I've always loved bananas, I can eat a whole bunch at a time and awesome stuff happens...hmmm...Im going to buy some potassium suppliments right now! cya
People should consult a doctor before trying the potassium pills; the doses are in the published paper. While bananas have a fair amount of potassium, the amounts are small compared to the pills. Potassium supplements are used often, hence they've been sold for years over-the-counter in drug stores, but they can be a problem in people with certain medical conditions.

It is thought that people with this ADHD variant and those with the muscle disease "hypokalemic periodic paralysis" don't have potassium levels that are lower than those in other people; rather it is known that everyone's potassium level fluctuates and people with these conditions are particularly sensitive to these otherwise normal fluctuations, and have low-ish potassium levels when most symptomatic.

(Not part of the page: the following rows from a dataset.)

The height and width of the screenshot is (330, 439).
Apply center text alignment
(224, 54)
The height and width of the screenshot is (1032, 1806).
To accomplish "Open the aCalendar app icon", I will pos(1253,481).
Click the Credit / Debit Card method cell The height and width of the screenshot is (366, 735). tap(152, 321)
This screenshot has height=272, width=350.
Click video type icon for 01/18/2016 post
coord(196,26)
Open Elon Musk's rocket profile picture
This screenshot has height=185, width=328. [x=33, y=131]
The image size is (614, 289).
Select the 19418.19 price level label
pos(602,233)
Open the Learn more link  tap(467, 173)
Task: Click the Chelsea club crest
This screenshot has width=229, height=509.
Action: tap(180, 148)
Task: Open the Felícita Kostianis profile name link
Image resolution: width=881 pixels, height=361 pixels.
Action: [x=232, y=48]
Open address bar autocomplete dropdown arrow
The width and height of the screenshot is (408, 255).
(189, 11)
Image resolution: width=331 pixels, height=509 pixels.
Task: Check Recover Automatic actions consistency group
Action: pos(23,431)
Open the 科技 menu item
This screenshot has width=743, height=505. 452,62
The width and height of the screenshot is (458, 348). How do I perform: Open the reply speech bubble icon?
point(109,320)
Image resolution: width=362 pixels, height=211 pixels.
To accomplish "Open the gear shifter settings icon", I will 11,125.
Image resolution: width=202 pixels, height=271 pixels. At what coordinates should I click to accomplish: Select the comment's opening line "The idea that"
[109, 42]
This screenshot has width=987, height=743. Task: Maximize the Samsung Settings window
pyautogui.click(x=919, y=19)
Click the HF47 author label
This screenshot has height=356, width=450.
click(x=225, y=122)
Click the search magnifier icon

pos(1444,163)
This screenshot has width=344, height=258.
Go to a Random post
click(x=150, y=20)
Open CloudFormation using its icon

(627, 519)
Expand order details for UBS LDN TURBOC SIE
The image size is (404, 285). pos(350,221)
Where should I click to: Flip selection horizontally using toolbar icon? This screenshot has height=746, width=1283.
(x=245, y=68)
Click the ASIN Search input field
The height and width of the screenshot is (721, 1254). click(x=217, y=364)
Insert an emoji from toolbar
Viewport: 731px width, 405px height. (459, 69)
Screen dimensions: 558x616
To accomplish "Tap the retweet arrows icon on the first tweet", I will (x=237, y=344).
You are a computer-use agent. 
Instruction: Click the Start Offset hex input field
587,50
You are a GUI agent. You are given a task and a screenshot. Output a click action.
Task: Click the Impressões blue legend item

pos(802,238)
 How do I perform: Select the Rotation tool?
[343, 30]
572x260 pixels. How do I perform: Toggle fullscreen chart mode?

It is not clear what fraction of ADHD will be accounted for by the variant described in this paper; the fraction is not necessarily low; it is just unknown at this early point. People who have the lidocaine insensitivity are encouraged to contact the authors (see contact info in the original post). It should be relatively easy to pull out the gene based on analysis of several families. A second family was found a few days after the paper appeared, and with a few families there can be rapid progress in finding a gene. Once the first gene is found it becomes much easier to find the other genes, allowing diagnosis and treatment of ADHD to become a lot more scientific.

Michael Segal
(One of the authors)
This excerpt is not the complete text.